For every 32bit word of input (read sequentially), 4 (possibly) different PRNGs are selected from the set. Four sequential key words chosen from the extended 1040-bytes key are used as seed for the 4 PRNGs, generating 4 new numbers. These four numbers are used to replace the four words of the key and to encrypt the input word in this way: the first two are xored together and the result is rotated by a certain amount that depends on the chosen PRNGs. The same is done for the 3rd and 4th word. The two resulting values are xored with the input word, together with another value that depends (again) on the 4 chosen PRNGs. To achieve higher security, the algorithm periodically regenerates the key and changes the PRNG selection function. (I know that all this sounds vague and confusing - read carefully the pseudo code below for a throughtful explanation)

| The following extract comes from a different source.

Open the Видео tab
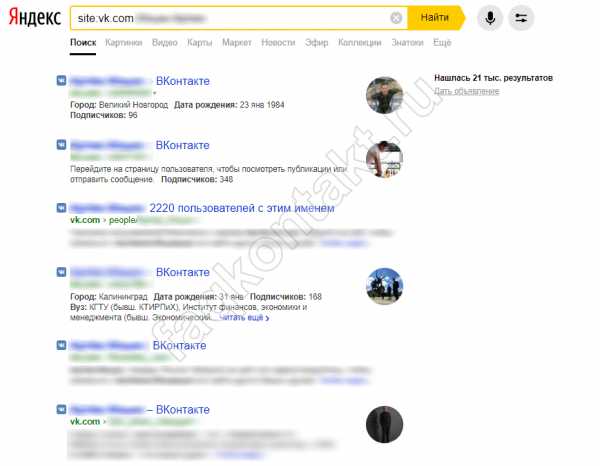The image size is (600, 466). pyautogui.click(x=165, y=42)
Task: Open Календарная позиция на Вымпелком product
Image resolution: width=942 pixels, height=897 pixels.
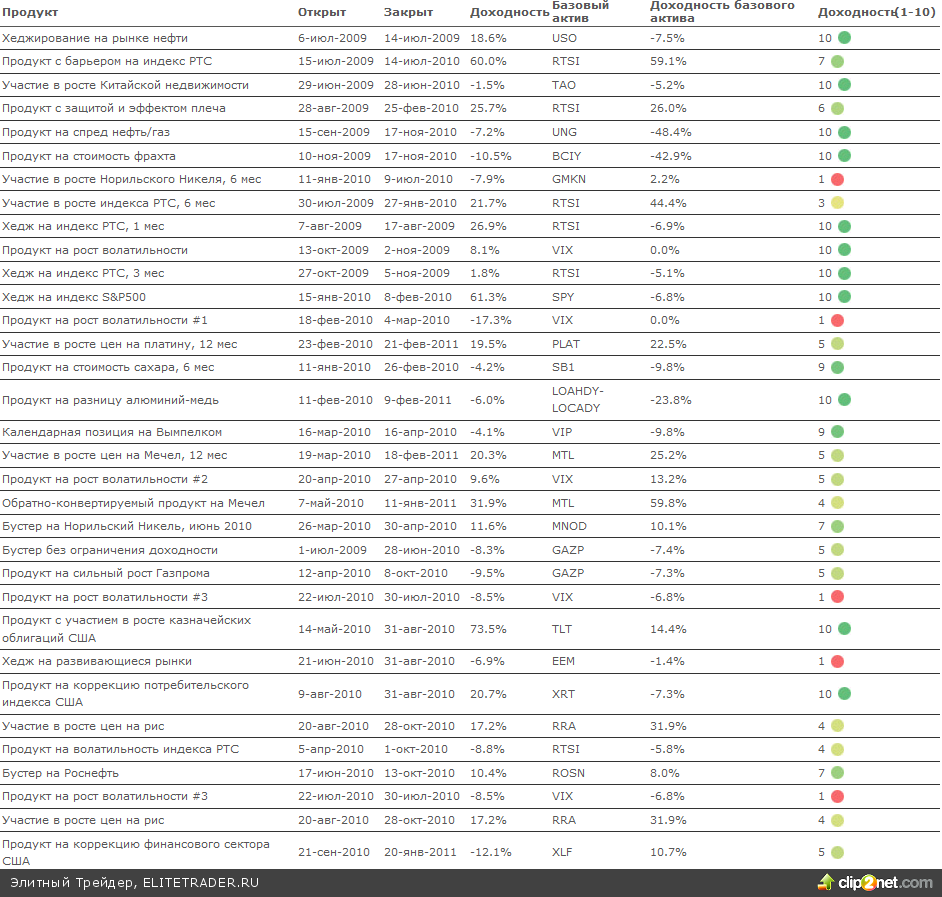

The following technique is used to make the cipher resistant to chosen and known plaintext attacks, and to verify payload integrity: upon encryption an MD5 value ("uniqueID") is output before the actual ciphertext. If the plaintext comes from a file, this value is equal to MD5(MD5(plaintext)+key); if it comes from stdin, this value is set to 16 bytes read from "/dev/urandom". The actual base key used during encryption is MD5(key+uniqueID). By doing this, each bit of the key (and thus of the ciphertext) depends on the entire plaintext. Upon decryption, a check is made to verify that the uniqueID of the decrypted data matches the one included in the ciphertext. If the ciphertext is modified by an attacker, this check will fail. If the uniqueID comes from "/dev/urandom" then this check is skipped (...only in this version...it could be made by calculating MD5(MD5(plaintext)+key) on input stream EOF and by appending it at the end of the output stream...but I'm lazy! :-).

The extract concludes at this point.